## SELECTED EXTRACT
+++
Forced to move to Nashville in 1971 after war broke out between the “families” – many of Levy’s associates met violent deaths and he feared his golden goose might be targeted – James was traumatised and aware he would never be paid what Levy owed him. The ride was over. He began the difficult process of extricating himself from Roulette.

Tommy James and the Shondells in the 60s. Photograph: GAB Archive/Redferns

Levy would later fund Sugar Hill Records, the pioneering rap label that never paid artist such as Grandmaster Flash what they were due; James, after a period in the wilderness, found his songs being sung by younger artists. History was made when Tiffany, who reached US No 1 in 1987 with I Think We’re Alone Now (written by Ritchie Cordell and a US Top 5 hit for James in 1967), was replaced at the top by Billy Idol’s cover of Mony, Mony. Artists as varied as REM, Joan Jett, Dolly Parton, Bruce Springsteen, Prince, the Cramps, Culture Club, Cher, Tom Jones, Weezer, the Heptones and Joe Bataan have all sung James’s tunes.
+++
## DATA SEGMENT

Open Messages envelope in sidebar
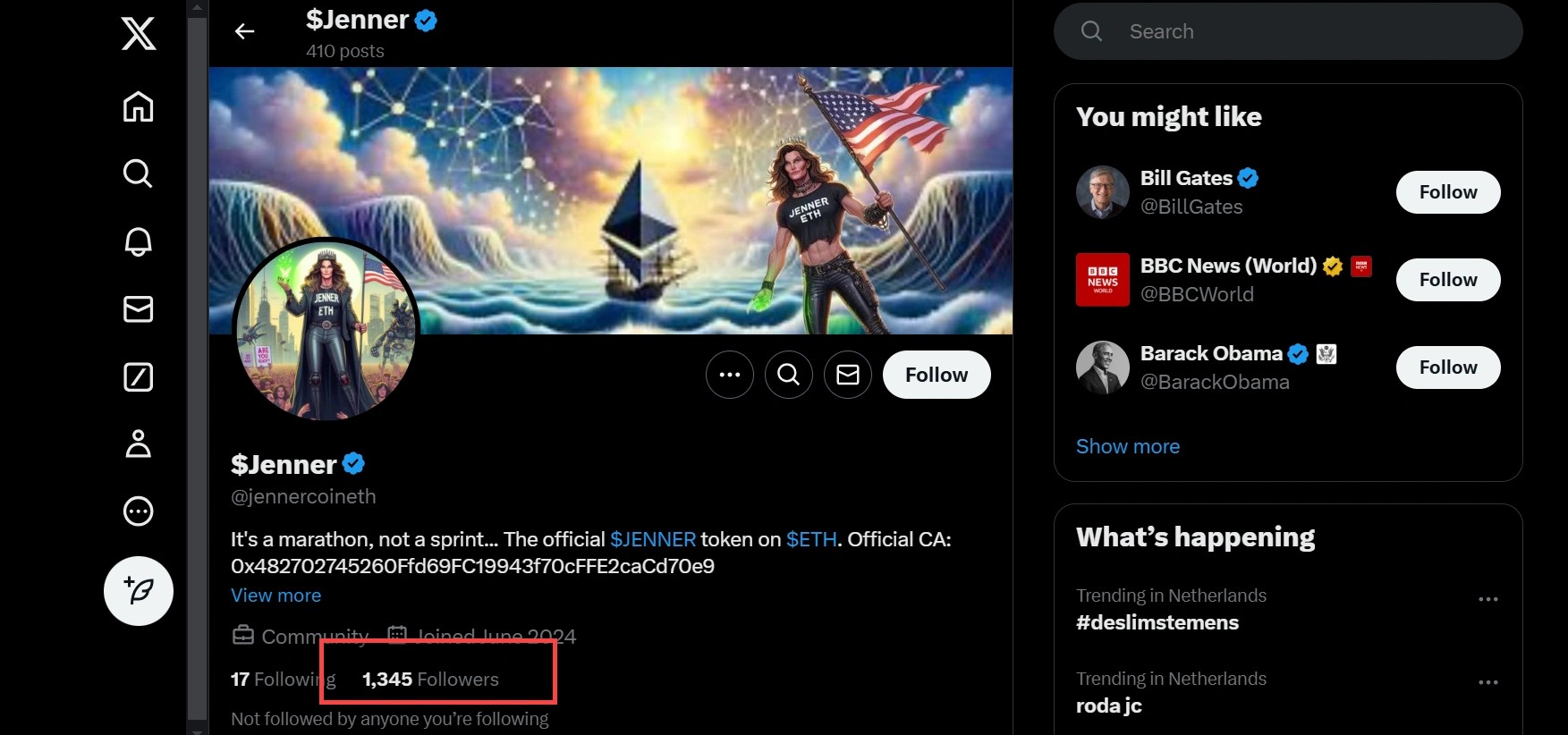The height and width of the screenshot is (735, 1568). pos(139,309)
+++
## EXERCISES TO COMPLETE
(1) In the passage about Tommy James, whose recording replaced Tiffany at US No 1?
(2) Do these statements agree with the passage about Tommy James? (a) James moved to Nashville in 1971. (b) Sugar Hill Records paid Grandmaster Flash what he was due. (c) Ritchie Cordell wrote I Think We're Alone Now.
(3) Go on with the passage about Tommy James, starting after its final sentence.

## RESPONSES FOR EACH TASK
(1) Billy Idol's cover of Mony, Mony.

(2)
(a) Yes: "Forced to move to Nashville in 1971"
(b) No: "never paid artist such as Grandmaster Flash what they were due"
(c) Yes: "written by Ritchie Cordell"

(3)
After he was indicted for racketeering, Levy sold Roulette in 1986; James subsequently received his first ever royalty cheques, from the label’s new owner, EMI. Levy died of cancer in 1990, so escaped a 10-year prison sentence – and paying James what he owed. Nonetheless, James got poetic justice with his bestselling autobiography Me, the Mob and the Music. Barbara De Fina, the film producer behind Martin Scorsese’s Goodfellas and many other movies, is overseeing the film adaptation.

James continues to play across the US, but has never performed in Europe. If his Roulette box set attracts enough attention, he says, he might just cross the pond after the pandemic. “I’d love to,” says James, a man who is evidently happy with his lot. “I’m blessed, mobsters and all.”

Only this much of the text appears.